Me contó que hace mucho tiempo aquellas montañas tan altas que se veían desde la casa estaban debajo del mar. También donde estábamos nosotros. Aquellos bichos habían quedado atrapados entre las piedras y, con el transcurrir del tiempo, ellos mismos terminaron convirtiéndose en piedra. Mi cerebro todavía no procesaba bien lo de los tiempos, así que pensaba que la «cocina vieja», toda destartalada y con trastos, estaba así porque los tiburones habían entrado en la época subacuática y se la habían cargado a base de coletazos.

Me debió pegar duro lo de los fósiles, porque empecé a sacar libros de la biblioteca y a mirar las láminas de la Larousse. Seguramente me quedaría mirando en los puestos que había en la Plaza Mayor (¿los domingos?), hasta que un día tía María Luisa me compró el primer animal petrificado. Era un ‘ammonites’, uno de esos caracoles que había visto en el muro con el abuelo, aunque de caracol tenía poco y en realidad estaba más emparentado con los calamares, igual que los ‘belemnites’, cuyos restos tenían forma de bala. Luego llegó una raspa como de sardina en arcilla y, el mejor de todos, un trilobites perfecto, con su molde y todo, en postura ondulante.

Estaba bien que te comprasen fósiles en un mercadillo, sí, pero no era suficiente. Un día, pasados los años y ya en la adolescencia, en un paseo campestre por el pueblo descubrí que la máquina que había abierto una pista forestal había dejado al descubierto fragmentos de piedras llenas de animales fosilizados. Bajorrelieves de un dios antiguo, como en los cuentos de Lovecraft.
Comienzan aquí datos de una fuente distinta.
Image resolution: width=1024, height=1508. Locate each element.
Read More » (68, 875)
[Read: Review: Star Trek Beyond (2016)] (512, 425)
Desde entonces empecé a frecuentar ese camino. Cada vez más y más rocas maravillosas hasta que un día la vi en medio de un prado cercano: una enorme masa blanca, como un monumento a la vida extinguida. Me quedé como Sam Neill cuando vio al braquiosaurio en ‘Jurassic Park’, todo ojos y manos temblequeantes. Me gusta pensar en estas cosas cuando siento que nada pervive y que todo desaparece. Un día también alguien encontrará mis restos.